The GOAT PoL (3/12)

Staff Picks From the GOAT PoL #3

Over at The GOAT PoL, our eight Reader/Advisor/Editors (RAEs) are working with scores of stateless, refugee, and disenfranchised writers, publishing one or two dozen of their new stories every week. With hundreds of stories already published, The GOAT PoL map is crowded with remarkable writing, like a bookstore or a library to which a couple dozen new volumes are added every week. These stories don’t get old.

To give readers an easy road in, every two weeks we’ll publish four new “Staff Picks from The GOAT PoL.” Individual RAEs each select a story that they especially love and write a brief “staff pick,” directing your attention to an interesting author’s work. If you like what you find, click the writer’s name on the story byline, to see what you can do next. Thanks! Here are four new Staff Picks from The GOAT PoL:

Audrey Simango’s pick: Dhinda the Bus

By Nolleen Mhonda

A vivid, magical story that gives readers insight into the hopes and habits of a rural Zimbabwean. Mhonda’s lively vocabulary and worry-drenched diction—while spending hours waiting for the eponymous “Dhinda” (“the people’s favorite, celebrated for its reliable brakes”)—hold up a mirror to an inward-turned society, where deadly traffic accidents are as commonplace as birthday parties.
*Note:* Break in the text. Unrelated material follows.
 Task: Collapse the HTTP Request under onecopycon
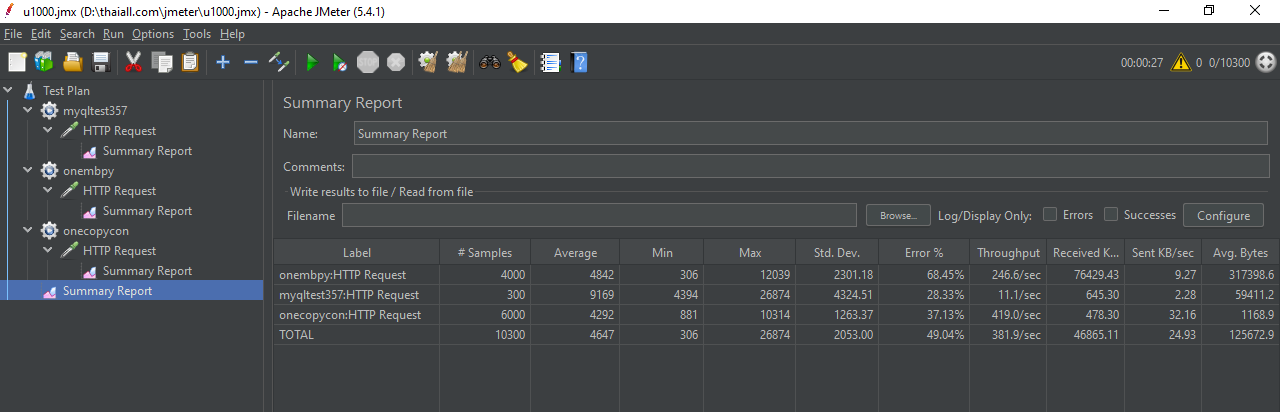48,251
Mhonda show us the little things that hold sentimentality for the people who ride the bus.

Kate Vieira’s pick: The Power of Love over Conflict

By Patrick Bwira Baeni

In beautifully rendered detail, Patrick Bwira Baeni gives a moving personal take on the theme of love for one’s neighbour, in the context of a brutal ethnic conflict. In the story, Baeni shows us that it is the forces of violence that are the aberrations in life, and that human beings want to act out of love and live in peace.

Parwana Amiri’s pick: That one night that ruined my life

By Apio Irene

Based on a true story, this lucidly written account tells the story of a young girl who becomes the prey of a boy and is made pregnant by him. The story is especially interesting for young people exposed to the danger of relationships that begin from social media. In clear, direct prose free of sentimentality, Apio Irene speaks to people in all communities and teaches us about social injustice in the world of intimate relationships.

Alison Turner’s pick: Married but a Child

By Zulaika Sulaiman

This story brings us into the heart, mind, and situation of a twelve-year old girl whose life is changed overnight. Ushered by her family through the traditions of her culture in rural Uganda, this storyteller shares the confusion, loneliness, and terror that follows her first menstruation. Originally written in French (with the original text included, preceding the English translation), the story is beautifully translated by Moseka Phiona, one of The GOAT PoL’s most prolific and passionate authors.